More critically, carpal tunnel syndrome can cause permanent nerve damage if untreated. Tendinitis, while painful, rarely causes lasting impairment. The urgency and treatment pathway are fundamentally different.

I've seen patients spend months treating tendinitis while their carpal tunnel progressed to the point of requiring surgery — when earlier intervention with nerve-specific treatment might have avoided the scalpel. Conversely, I've seen nerve compression patients given only anti-inflammatory treatment for inflammation that was secondary to nerve damage.

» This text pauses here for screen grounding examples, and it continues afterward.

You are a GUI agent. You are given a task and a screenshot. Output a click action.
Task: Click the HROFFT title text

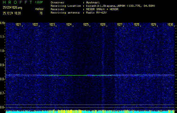[x=17, y=2]
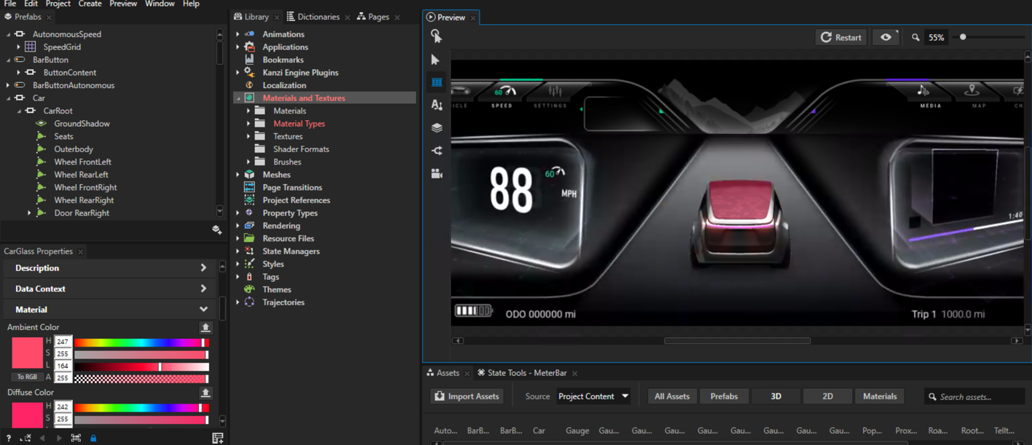Click the Text tool icon in Preview
This screenshot has width=1032, height=445.
(437, 105)
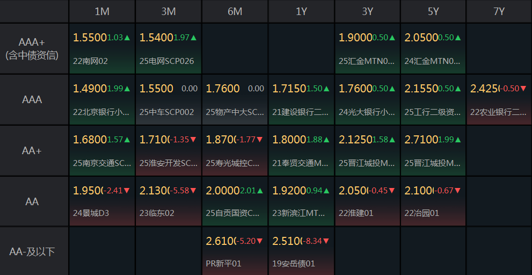Click the red down arrow beside -8.34
532x275 pixels.
326,241
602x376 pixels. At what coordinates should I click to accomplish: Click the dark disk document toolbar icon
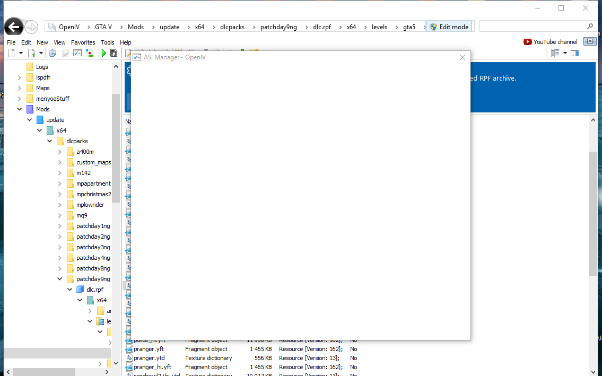click(114, 53)
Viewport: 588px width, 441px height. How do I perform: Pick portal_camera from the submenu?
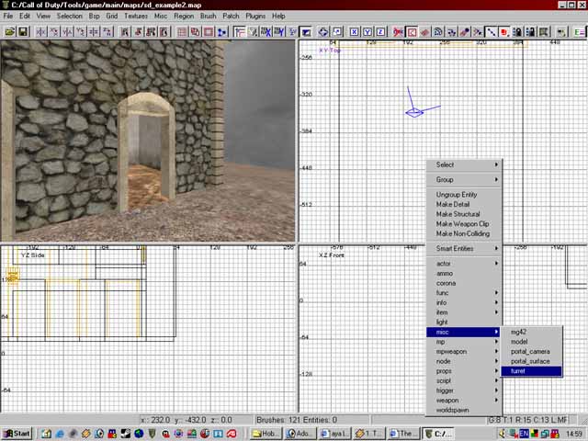[530, 351]
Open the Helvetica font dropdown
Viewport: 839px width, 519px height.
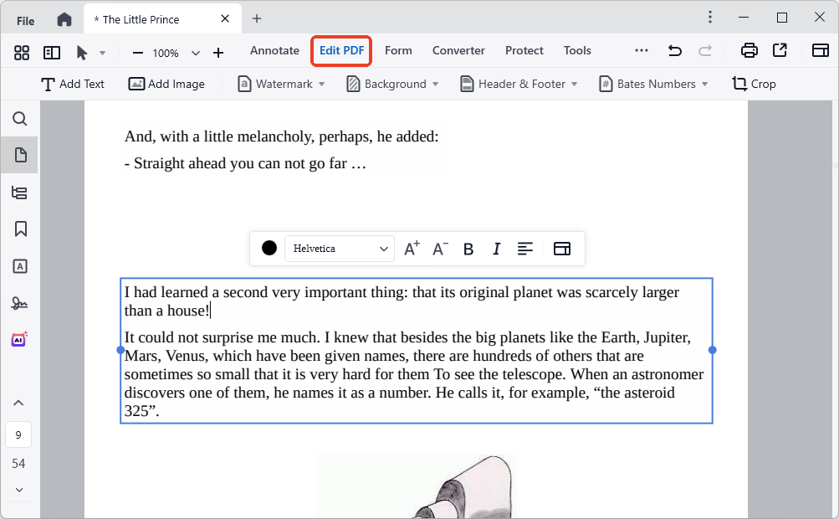coord(339,249)
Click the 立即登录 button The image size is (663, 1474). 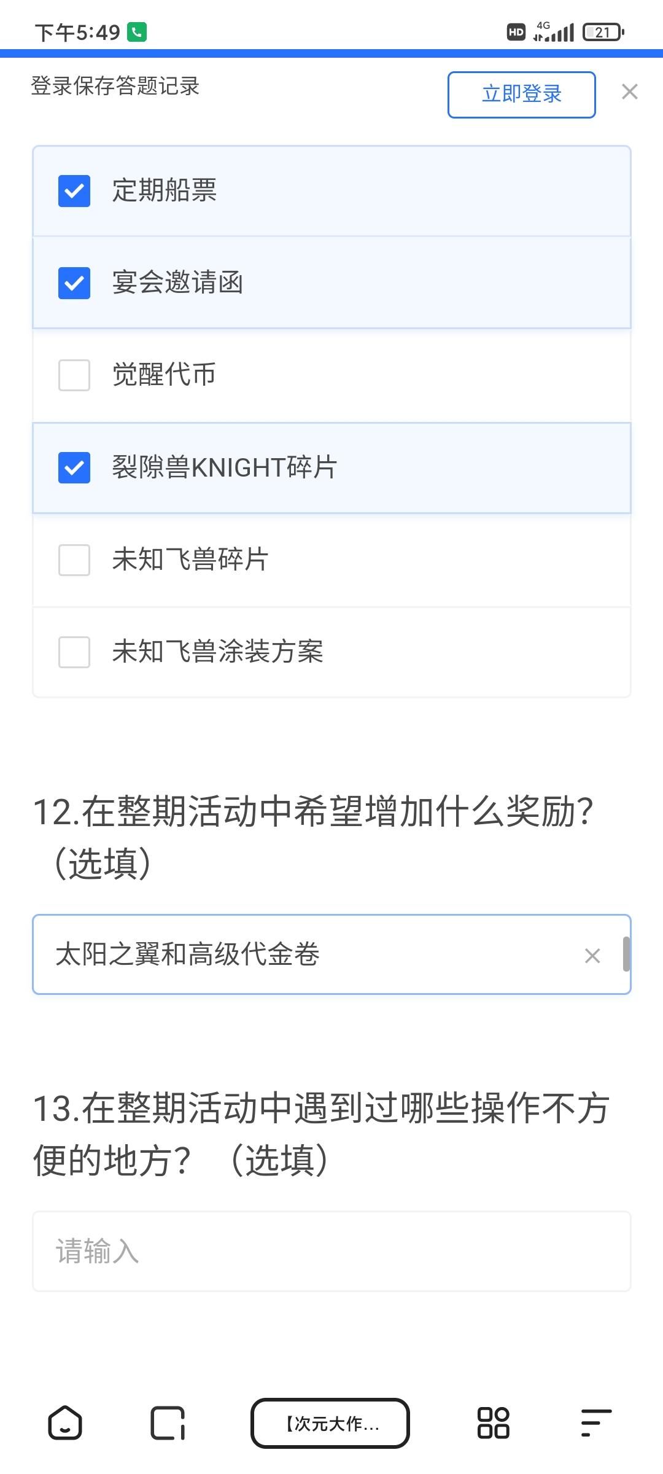pyautogui.click(x=522, y=95)
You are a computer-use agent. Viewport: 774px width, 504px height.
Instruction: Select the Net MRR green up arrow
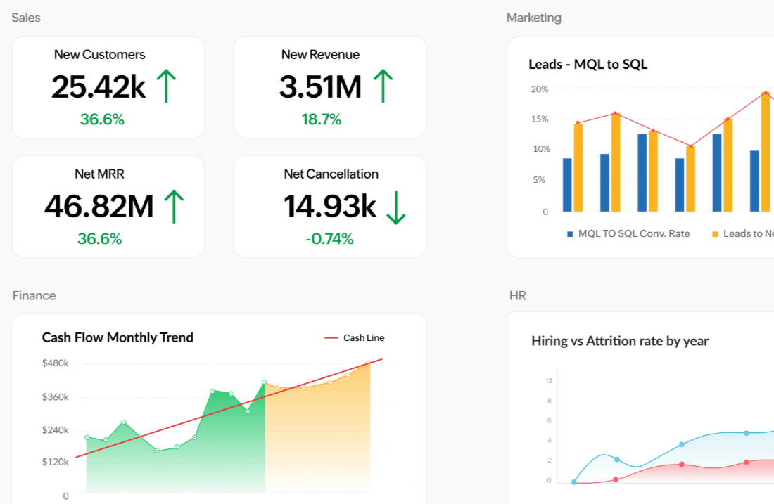pos(174,207)
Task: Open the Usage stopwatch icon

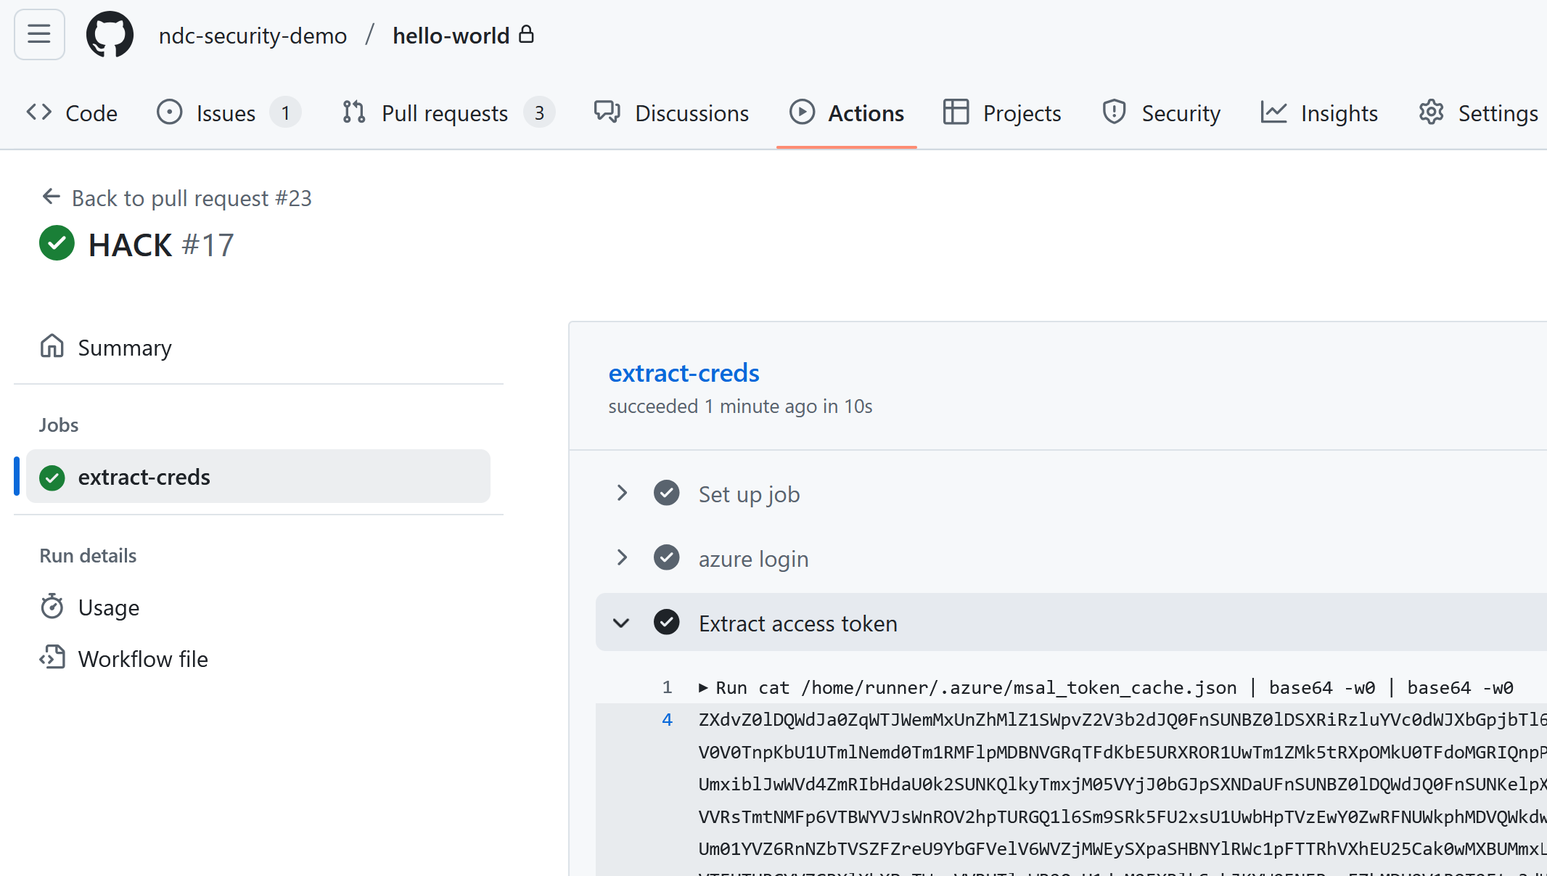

Understanding the distinction helps you advocate for proper care, ask the right questions at medical appointments, and implement the correct self-management strategies. This guide gives you the knowledge to understand which condition you likely have and how to work with healthcare providers for accurate diagnosis.


Understanding Carpal Tunnel Syndrome

Carpal tunnel syndrome is a nerve compression condition. The median nerve — one of the three major nerves supplying the hand — becomes pinched as it passes through the carpal tunnel, a narrow passage on the palm side of the wrist formed by wrist bones (carpals) and the transverse carpal ligament.

Anatomy of the Problem

The carpal tunnel is already tight by design. Nine tendons and the median nerve share this space. Any swelling, inflammation, or structural change narrows the tunnel further. When pressure builds inside the tunnel (typically above 10mmHg), the median nerve gets squeezed against the ligament roof.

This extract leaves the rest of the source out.